Стоило открыть окно, как в уши впился жуткий пугающий жителя маленького города гул проезжающих мимо машин, наверно стоит помолиться за свою душу, да не выходит. Все что связано с Богом теперь для меня ничто... Где Он был, когда умирали люди... когда мне пришлось стрелять в одержимого ребенка... Где был Он, старец без возраста, чей замысел включает в себя столько боли, страха и слез... да пошел Он.
Злость, копившаяся во мне, с того момента как сын отвернулся от меня, медленно испарялась вместе с уходившим из комнаты теплом сквозь открытую балконную дверь. Я начал замерзать, нужно делать то, зачем я с таким трудом выкатил кресло на балкон. Или снова забиться под одеяло и продолжать убивать себя алкоголем забывая имена всех погибших. Подтянувшись руками на балконных перилах, я вижу проходящих внизу людей, яркие неоновые вывески, обещающие все, что нужно современному человеку.

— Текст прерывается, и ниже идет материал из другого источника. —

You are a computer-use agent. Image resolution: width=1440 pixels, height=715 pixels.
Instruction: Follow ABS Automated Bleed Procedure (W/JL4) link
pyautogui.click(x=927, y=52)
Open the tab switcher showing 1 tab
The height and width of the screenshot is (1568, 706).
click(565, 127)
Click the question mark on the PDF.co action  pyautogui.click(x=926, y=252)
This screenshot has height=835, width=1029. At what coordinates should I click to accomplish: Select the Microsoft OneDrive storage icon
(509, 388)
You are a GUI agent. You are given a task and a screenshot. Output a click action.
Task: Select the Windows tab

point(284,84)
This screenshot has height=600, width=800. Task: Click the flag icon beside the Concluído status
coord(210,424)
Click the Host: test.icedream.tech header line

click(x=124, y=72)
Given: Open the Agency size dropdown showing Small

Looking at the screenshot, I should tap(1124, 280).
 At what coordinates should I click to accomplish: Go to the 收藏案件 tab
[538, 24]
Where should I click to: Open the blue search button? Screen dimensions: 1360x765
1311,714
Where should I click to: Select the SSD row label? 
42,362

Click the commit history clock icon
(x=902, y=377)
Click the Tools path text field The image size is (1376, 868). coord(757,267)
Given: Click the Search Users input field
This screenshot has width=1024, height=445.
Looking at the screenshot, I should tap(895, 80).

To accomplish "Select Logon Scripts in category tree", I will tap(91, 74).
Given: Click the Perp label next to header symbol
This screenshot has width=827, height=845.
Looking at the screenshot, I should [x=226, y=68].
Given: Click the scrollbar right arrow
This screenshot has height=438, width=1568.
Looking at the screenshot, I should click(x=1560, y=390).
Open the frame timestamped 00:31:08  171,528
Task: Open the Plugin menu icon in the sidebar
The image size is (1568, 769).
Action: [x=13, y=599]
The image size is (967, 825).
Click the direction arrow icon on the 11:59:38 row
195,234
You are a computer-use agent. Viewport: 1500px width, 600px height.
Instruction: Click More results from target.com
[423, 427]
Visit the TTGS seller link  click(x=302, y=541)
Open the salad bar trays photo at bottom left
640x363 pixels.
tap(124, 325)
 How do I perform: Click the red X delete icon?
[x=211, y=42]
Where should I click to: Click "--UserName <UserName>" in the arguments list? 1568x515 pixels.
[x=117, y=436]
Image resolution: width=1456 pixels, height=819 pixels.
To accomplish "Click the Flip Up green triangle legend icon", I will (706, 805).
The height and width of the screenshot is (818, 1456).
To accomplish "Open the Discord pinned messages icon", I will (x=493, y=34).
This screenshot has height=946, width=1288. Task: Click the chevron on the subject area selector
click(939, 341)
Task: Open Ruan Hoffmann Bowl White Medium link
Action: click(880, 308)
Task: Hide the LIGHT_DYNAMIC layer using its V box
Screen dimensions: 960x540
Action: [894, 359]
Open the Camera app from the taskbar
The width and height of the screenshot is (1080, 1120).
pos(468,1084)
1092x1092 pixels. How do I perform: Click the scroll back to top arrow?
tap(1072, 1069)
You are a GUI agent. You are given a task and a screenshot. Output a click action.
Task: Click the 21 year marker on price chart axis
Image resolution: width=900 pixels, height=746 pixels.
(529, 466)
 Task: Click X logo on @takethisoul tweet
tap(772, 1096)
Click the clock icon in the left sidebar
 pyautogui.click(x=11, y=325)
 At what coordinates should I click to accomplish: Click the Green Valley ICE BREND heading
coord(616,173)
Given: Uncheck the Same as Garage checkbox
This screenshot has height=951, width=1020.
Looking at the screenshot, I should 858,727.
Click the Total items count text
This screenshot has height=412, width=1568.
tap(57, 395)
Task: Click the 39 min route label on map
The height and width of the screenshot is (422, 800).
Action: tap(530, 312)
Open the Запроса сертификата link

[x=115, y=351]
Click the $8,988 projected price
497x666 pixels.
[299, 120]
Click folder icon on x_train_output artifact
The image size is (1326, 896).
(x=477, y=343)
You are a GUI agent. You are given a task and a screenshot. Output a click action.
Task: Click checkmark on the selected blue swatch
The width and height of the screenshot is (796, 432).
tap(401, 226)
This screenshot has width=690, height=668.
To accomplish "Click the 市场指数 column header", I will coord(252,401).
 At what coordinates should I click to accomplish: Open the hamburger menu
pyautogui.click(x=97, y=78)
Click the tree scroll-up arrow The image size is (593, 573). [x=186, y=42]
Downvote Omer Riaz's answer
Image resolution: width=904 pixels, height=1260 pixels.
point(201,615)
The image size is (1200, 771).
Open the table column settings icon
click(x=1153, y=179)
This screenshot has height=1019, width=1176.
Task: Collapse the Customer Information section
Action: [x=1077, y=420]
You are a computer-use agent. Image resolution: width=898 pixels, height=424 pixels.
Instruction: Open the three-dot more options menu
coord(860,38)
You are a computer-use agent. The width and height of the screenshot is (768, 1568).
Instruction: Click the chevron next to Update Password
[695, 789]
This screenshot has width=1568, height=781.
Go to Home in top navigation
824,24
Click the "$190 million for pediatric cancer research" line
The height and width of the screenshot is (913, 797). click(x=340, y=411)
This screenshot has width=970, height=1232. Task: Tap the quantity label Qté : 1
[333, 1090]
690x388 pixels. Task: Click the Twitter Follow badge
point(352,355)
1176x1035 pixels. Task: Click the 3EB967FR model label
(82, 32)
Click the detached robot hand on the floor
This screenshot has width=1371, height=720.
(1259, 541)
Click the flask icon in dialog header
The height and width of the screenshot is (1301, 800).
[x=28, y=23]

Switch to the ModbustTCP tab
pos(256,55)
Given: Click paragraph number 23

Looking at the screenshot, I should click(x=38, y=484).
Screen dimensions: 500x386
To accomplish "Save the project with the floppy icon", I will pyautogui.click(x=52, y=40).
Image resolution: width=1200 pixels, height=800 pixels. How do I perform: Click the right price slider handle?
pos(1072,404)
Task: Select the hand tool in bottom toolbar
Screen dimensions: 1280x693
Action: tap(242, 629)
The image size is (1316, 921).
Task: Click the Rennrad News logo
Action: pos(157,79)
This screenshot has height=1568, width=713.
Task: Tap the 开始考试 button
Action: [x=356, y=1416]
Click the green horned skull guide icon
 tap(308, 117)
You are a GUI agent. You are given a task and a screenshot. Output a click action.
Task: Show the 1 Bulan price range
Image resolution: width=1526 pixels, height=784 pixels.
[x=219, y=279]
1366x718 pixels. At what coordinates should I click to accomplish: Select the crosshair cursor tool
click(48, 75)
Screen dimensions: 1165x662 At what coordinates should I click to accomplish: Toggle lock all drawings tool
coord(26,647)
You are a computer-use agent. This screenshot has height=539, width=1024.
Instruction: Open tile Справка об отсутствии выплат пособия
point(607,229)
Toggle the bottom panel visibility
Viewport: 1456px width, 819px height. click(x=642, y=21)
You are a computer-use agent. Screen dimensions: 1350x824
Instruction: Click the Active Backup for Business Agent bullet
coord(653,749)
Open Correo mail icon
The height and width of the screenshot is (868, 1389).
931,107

Нужно решаться. Пора. Пора оборвать жизнь еще одного жалкого Нью-Йоркского пьяницы. Представляю, как завизжат дамочки, когда мое тело упадет рядом с газоном, на котором они выгуливают своих собачек, и наконец решаюсь. Напрягаюсь и перекидываю наполовину парализованное тело через перила. На мгновение мне кажется, что вот Он рядом отвечает мне на ухо, оправдывается, но это ложь ведь только приземлившись, я получу ответы на все вопросы.
Пролог II. Старик
Они захлопнули за собой дверь часовни рано утром, и каждый прежде чем начать проверил закрыта ли дверь на задвижку. Запертая дверь прочно отделила отца и сына от всего мира. Ни один звук извне не достигал их ушей, было только ровное дыхание юноши и тяжелое хриплое дыхание отца. Затем добавилось и шуршание ряс, и потрескивание горящих свечей и скрип мела по деревянному полу. Работы было много. До самого заката держа мел в руках, отец не разгибал спину, рисуя символы на полу пока его сын молился. Лишь к тому времени когда яркий дневной свет сменился розоватой дымкой заката они были готовы и стояли на коленях около диптиха1 обычно спрятанного в кладовой изображающего двух братьев построивших эту часовню. Они молились и стучавшие от страха зубы юноши словно подстраивались в эту темную церковную симфонию. Старик встал и по-отчески шлепнул его по затылку:
- Я боюсь, отец- прошептал юноша.
- Я знаю. Я же рассказывал, что и сам проходил через это, и как видишь стою перед тобой. Так, что хватит трястись в конце концов ты сам выбрал этот путь, - старик усмехнулся, парню было невдомек, что он на протяжении нескольких лет подталкивал и готовил его, подкидывая ему истории, которые должны были разбередить его душу и разжечь пламя веры, ты готов?
- Да. - коротко ответил юноша, чтобы отец не снова не ругался из-за клацающих зубов. Любопытство пересиливало страх
Старик кивнул в ответ на согласие юноши и забормотал что-то неразборчиво. Символы на полу начали вспыхивать при каждом его слове. Затем он достал из-под рясы нож, на лезвии которого были выгравированы те же символы, что и с таким трудом нарисованные им на полу. Не прекращая бормотания, подошел к юноше, дождался пока тот переборет себя и запрокинет голову. Для ритуала был необходим этот момент, когда человек сражался со страхом смерти и отчаявшись нырял в ее пучину отдавая свою душу вере. Когда момент настал старик ни секунды не колеблясь, перерезал своему сыну горло. Символы, словно торжествующе, вспыхнули кроваво-красным, осветив еле видимые тени стоявших вокруг, а затем, когда юноша повалился на пол, погасли совсем. Тени обступили тело мертвого юноши и начали свой танец. Старик всегда считал, что это образы тех, кто проходил ритуал раньше, что они помогают душе умершего совершить путешествие. Старик, не убирая ножа, повернулся к изображению Девы Марии, перекрестился и лег на пол. Затем обхватил рукоять ножа обеими руками и воткнул себе в сердце. Вокруг него тени не танцевали. Часы пробили полночь.